STAPS : préparer un concours sans dénaturer la formation,

Par Gilles Renault

La modification du concours en L3 met sous tension cette 3ème année à l’université qui doit préparer à un concours, tout en continuant à apporter des connaissances et savoir relatifs à une licence.

L’arrivée du concours en L3 a des conséquences particulières en EPS. En premier lieu, les effectifs en STAPS sont très nombreux pour un nombre de places restreint. Les équipes sont confrontés à un dilemme : dans quelle mesure peut-on préparer au concours tout en sachant que moins d’1 étudiant sur 10 sera lauréat·e ?

Le CAPEPS n’est pas un CAPES d’EPS ; la seule licence acceptée comme condition d’inscription au concours est une licence STAPS. Cette dernière donne des prérogatives spécifiques à son/sa titulaire selon le code du sport. Là encore, dans quelle mesure peut-on adapter la licence STAPS pour plus de préparation au concours, sans dénaturer la formation ?

De la même manière, les épreuves relatives aux APSA du concours ne peuvent pas guider la formation en licence. Limiter la formation aux APSA en STAPS à la liste d’APSA du concours constitue une vision réductrice de la culture des APSA, dans un concours ramené en cours de troisième année. Comment les étudiant·es vont-ils être outillé·es pour leur entrée dans le métier ? Quelles vont être leurs connaissances ? Si l’enseignement des savoirs technologiques sur les APSA peut être approfondi en master M2E, le cadre du master M2E est tellement large que les personnels en INSPE seront bien en difficulté pour former les lauréat·es sur les questions technologie des APSA, Sciences de l’intervention, histoire… Dès lors, la question de la part des enseignements assurés par les personnels STAPS dans les masters M2E dispensés par les INSPE fait l’objet d’âpres discussions.

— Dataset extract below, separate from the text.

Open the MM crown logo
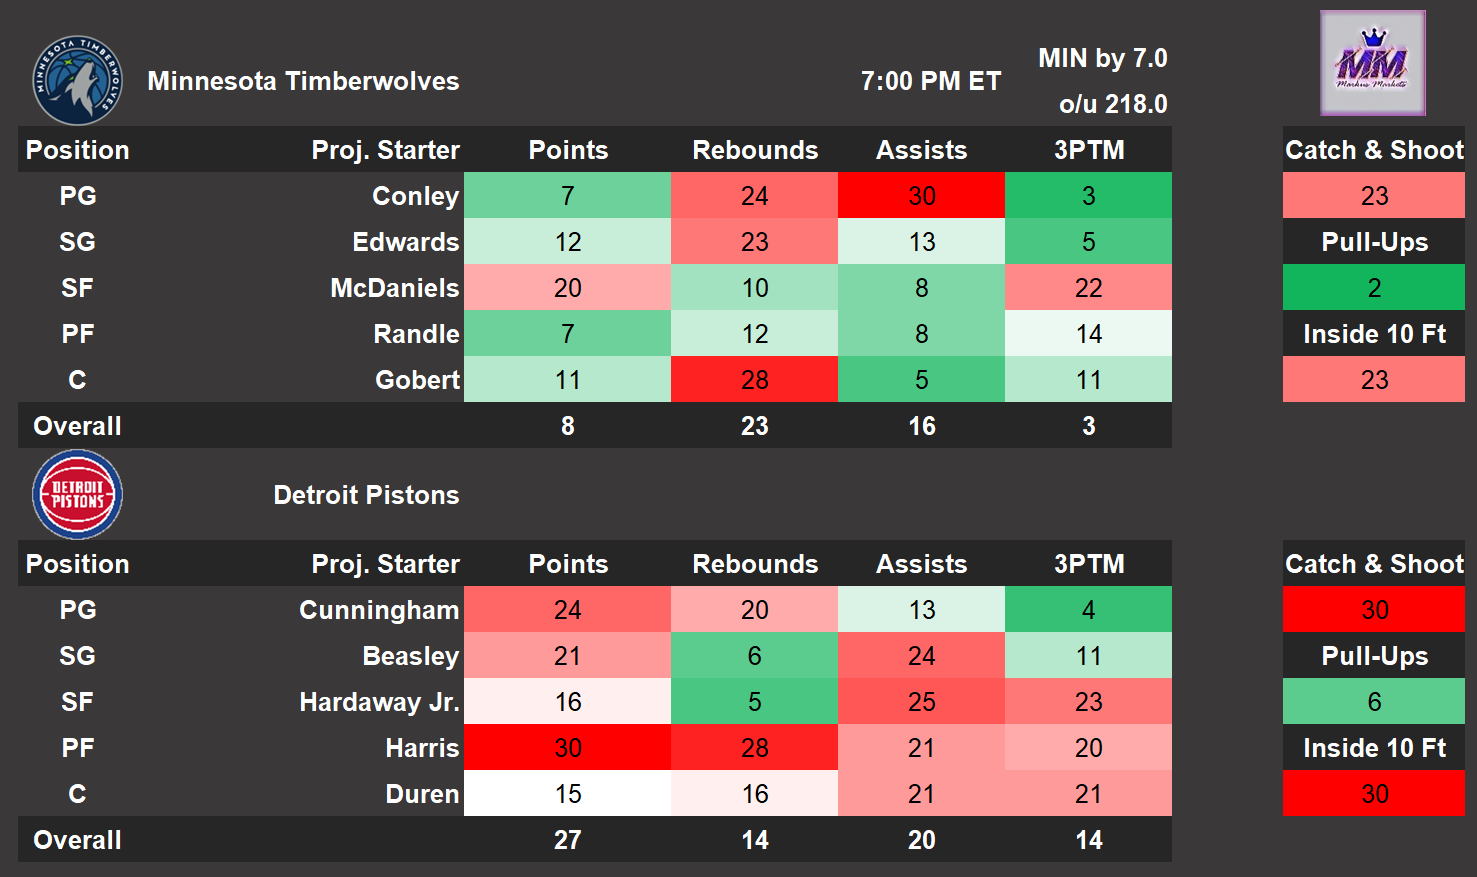1477x877 pixels. (x=1372, y=63)
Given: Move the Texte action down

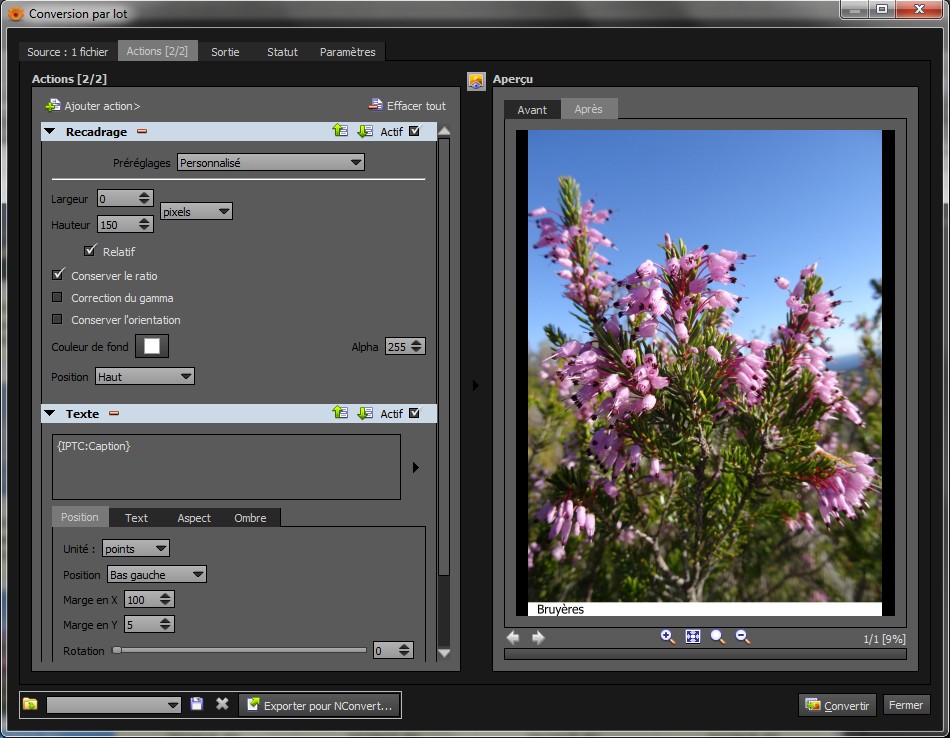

L’inégalité de distribution des moyens dans les STAPS crée des inégalités dans les enseignements. STAPS préparant au concours, STAPS n’y préparant pas. STAPS en lien avec un INSPE n’acceptant pas les non-lauréat·es ou non. STAPS en lien avec les INSPE, STAPS coupés des INSPE…
Ce risque de dislocation à venir du service de formation aux métiers du sport et de l’Éducation est lâchement justifié par la fameuse « autonomie des universités ».